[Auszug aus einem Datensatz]
┄┄┄┄┄┄
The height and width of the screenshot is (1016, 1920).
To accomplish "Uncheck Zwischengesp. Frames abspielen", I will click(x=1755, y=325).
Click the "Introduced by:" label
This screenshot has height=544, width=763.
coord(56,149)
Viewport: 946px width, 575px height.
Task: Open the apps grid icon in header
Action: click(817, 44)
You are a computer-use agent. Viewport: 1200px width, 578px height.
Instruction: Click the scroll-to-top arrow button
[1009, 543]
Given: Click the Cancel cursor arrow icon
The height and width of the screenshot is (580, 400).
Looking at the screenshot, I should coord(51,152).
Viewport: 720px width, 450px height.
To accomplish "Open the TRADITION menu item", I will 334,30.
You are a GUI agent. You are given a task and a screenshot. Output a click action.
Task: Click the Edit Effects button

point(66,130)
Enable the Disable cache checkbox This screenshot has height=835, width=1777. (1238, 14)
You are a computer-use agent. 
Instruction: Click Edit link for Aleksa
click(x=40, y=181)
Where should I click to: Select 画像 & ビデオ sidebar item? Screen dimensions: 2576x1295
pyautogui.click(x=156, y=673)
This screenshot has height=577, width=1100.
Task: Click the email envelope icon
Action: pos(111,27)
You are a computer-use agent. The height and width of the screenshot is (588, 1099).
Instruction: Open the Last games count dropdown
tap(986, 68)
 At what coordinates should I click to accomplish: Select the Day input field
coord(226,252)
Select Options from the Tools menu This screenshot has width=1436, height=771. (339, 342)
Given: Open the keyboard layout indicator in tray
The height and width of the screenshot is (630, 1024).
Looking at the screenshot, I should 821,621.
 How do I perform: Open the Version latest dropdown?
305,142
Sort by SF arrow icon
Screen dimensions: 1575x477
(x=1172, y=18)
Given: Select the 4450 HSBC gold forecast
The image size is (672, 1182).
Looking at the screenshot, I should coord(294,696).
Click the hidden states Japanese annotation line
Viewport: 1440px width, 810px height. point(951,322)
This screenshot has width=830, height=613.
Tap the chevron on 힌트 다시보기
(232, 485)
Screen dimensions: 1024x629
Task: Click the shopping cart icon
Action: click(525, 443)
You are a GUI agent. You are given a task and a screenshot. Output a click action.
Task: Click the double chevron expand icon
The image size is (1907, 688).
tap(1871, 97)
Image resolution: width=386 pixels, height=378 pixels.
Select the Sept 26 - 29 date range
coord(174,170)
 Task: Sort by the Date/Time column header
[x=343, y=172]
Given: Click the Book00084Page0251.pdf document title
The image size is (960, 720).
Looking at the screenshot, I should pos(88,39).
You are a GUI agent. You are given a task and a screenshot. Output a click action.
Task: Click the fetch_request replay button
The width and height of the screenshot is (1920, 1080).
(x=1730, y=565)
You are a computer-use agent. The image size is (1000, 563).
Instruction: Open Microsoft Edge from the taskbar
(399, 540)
┄┄┄┄┄┄
• [Gestellte Aufgabe]
Stelle den Abschnitt von der Zeile mit „You are a computer-use agent. The image“ bis zum Ende der Einträge als CSV mit den beiden Spalten „eingabe“ und „ausgabe“ dar. Jeder Eintrag bekommt eine Zeile mit seinem Text und seiner Antwort, jeweils in einem Feld in Anführungszeichen und mit Leerzeichen anstelle von Zeilenumbrüchen.

• [Antwort zur Aufgabe]
eingabe,ausgabe
"You are a computer-use agent. The image size is (1000, 563). Instruction: Open Microsoft Edge from the taskbar","(399, 540)"